Researchers have found three new variants of the infamous GandCrab ransomware are being distributed to victims in tens of thousands of spam emails every day. According to Fortinet researchers, samples of GandCrab 2.1 are being delivered as the payload in a single mass spam campaign.

These phishing emails contain a Javascript attachment and focus on commonly used, time-sensitive subjects such as credit card payments, travel tickets, purchase invoices, and online orders designed to prompt an immediate response and click-through from the user. Once the attachment is executed, it downloads a Gandcrab v2.1 variant from a malicious URL.

"Not limiting itself to Gandcrab, the entity behind this IP address is also hosting other malware, such as Phorpiex, which is a worm that allows backdoor access and control, and IRCbot which is a Trojan that can provide attackers with remote access to infected system, as well as a coin miner," researchers noted in a blog post.

A sample phishing email discovered by Fortinet can be seen below:

Image credit: Fortinet

Upon execution, GandCrab encrypts all files on the infected machine including personal and office documents, photos, videos and music files. All encrypted files have the .CRAB extension appended.

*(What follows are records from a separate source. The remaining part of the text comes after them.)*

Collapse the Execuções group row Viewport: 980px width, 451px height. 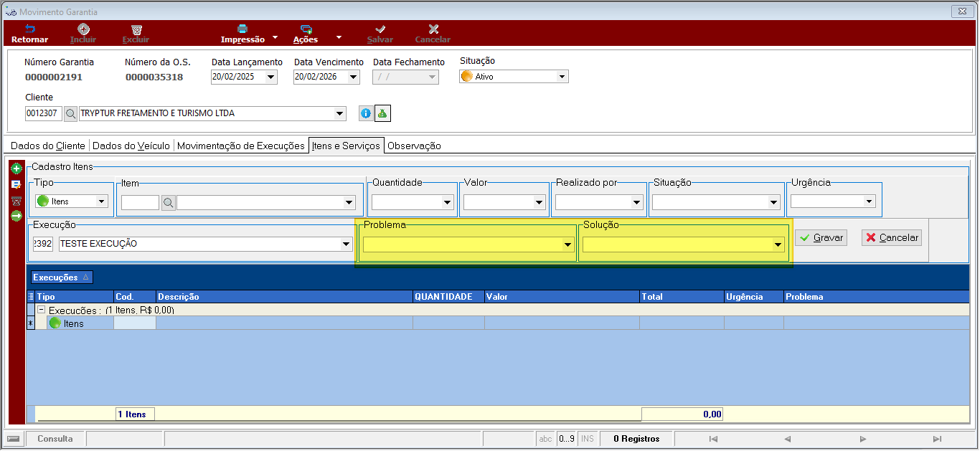[x=42, y=310]
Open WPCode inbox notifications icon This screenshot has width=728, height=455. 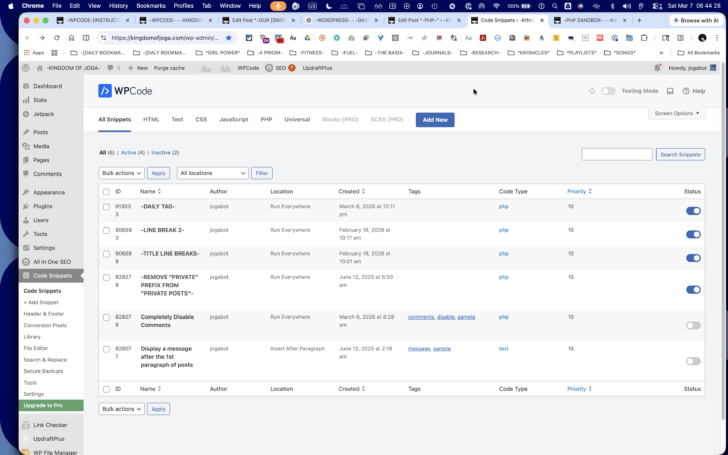coord(670,91)
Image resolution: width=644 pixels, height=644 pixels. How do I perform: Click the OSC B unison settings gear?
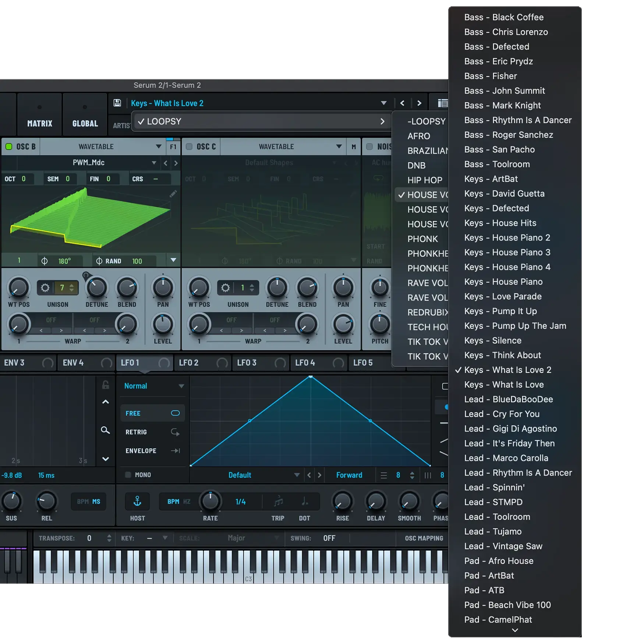click(x=45, y=288)
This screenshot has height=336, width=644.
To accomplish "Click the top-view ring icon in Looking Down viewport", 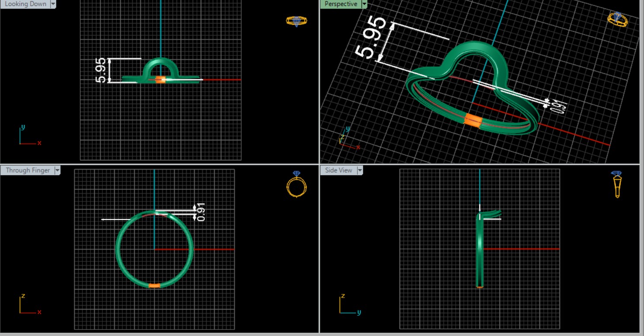I will tap(296, 21).
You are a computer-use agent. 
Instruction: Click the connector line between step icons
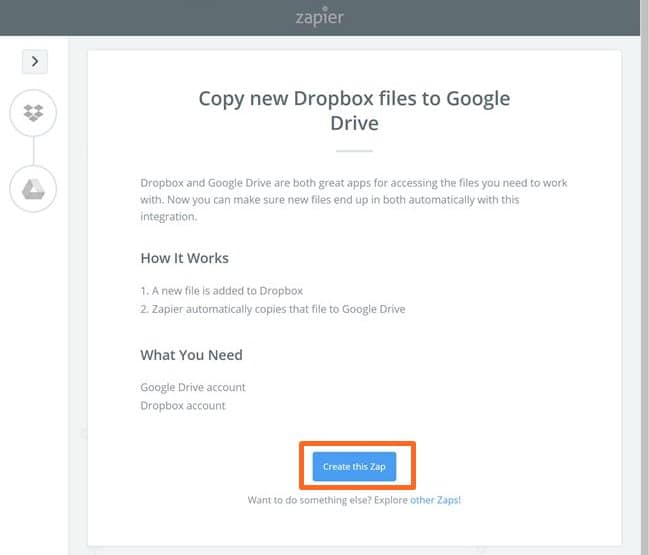(34, 151)
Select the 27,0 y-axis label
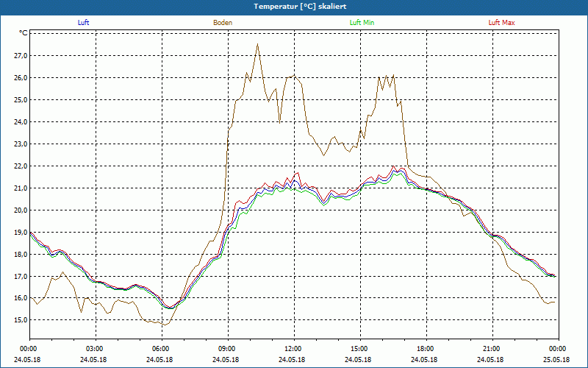This screenshot has width=588, height=368. click(20, 55)
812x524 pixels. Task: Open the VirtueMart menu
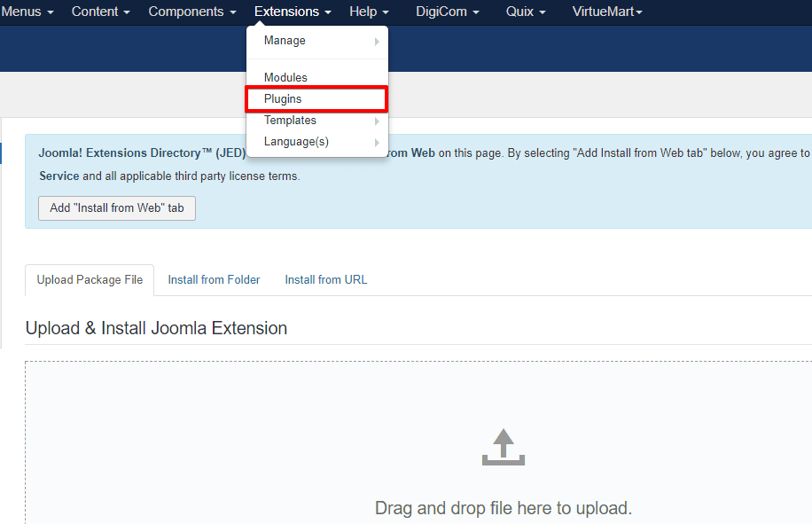607,12
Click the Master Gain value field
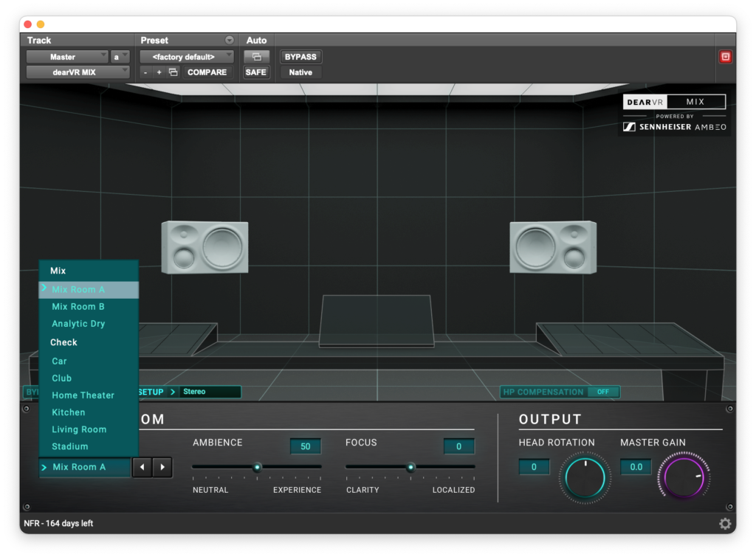756x557 pixels. point(636,467)
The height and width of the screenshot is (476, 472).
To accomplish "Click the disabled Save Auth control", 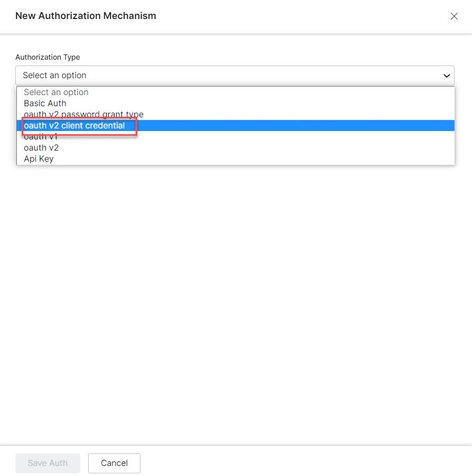I will 48,463.
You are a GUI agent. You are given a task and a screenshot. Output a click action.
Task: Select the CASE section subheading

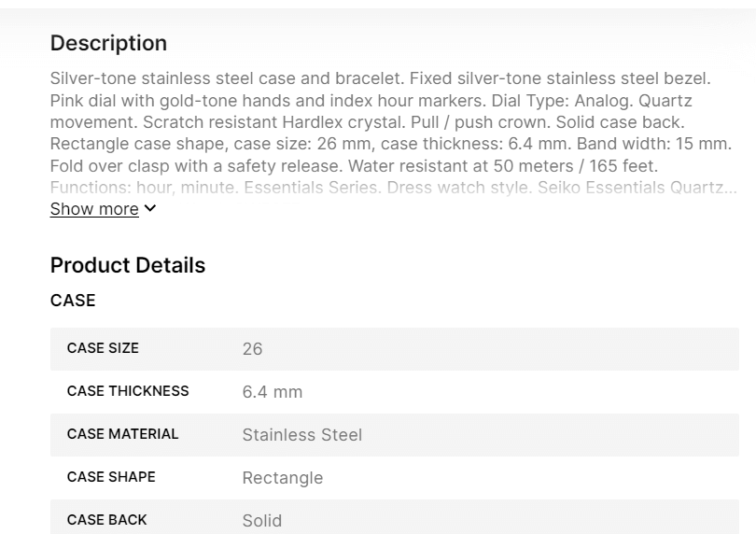point(73,301)
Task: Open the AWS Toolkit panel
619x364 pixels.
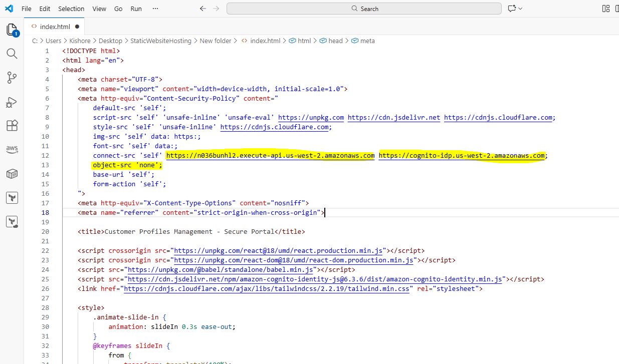Action: [12, 149]
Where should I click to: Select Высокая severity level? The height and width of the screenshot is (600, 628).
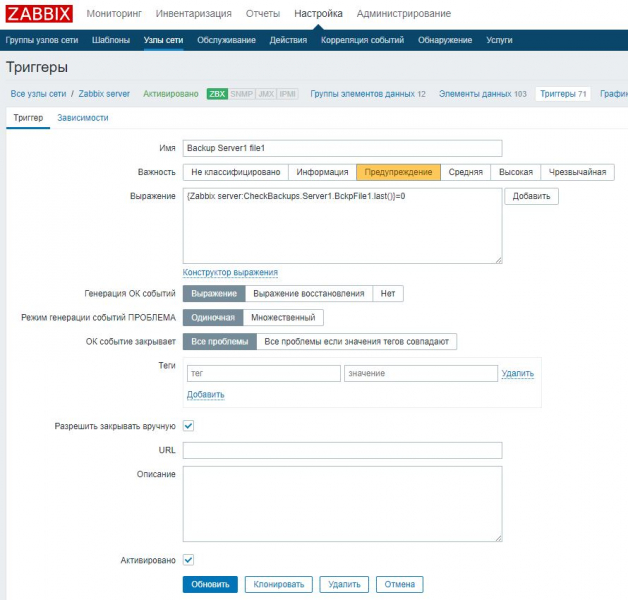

GandCrab uses an RSA algorithm to encrypt victim's files and includes a CRAB-DECRYPT.txt file that displays the decryption instructions. Earlier, Gandcrab attacks demanded a ransom of around $1200 worth of Dash. Now, the ransomware demands victims pay up $400 and warn the ransom will be if not paid within a few days. The payment link from the ransom note directs you to a website that can only be accessed through a TOR browser.

Image credit: Fortinet

GandCrab was first discovered by Malwarebytes researchers on January 26, 2018. Since then, the attackers behind the ransomware are found to be regularly updating their malware and attack methods. Experts suggest victims should not pay the ransom as there is no guarantee their files will be decrypted.

GrandCrab or other ransomware attacks can be prevented by employing good cybersecurity hygiene and digital security practices. Users should be wary of any unsolicited emails and executable attachments, given that many come disguised as messages from popular companies and services. It is also recommended to have a secondary data backup in an isolated network environment to safely recover user data given that any ransomware can cause irreversible damage to an infected machine and user data.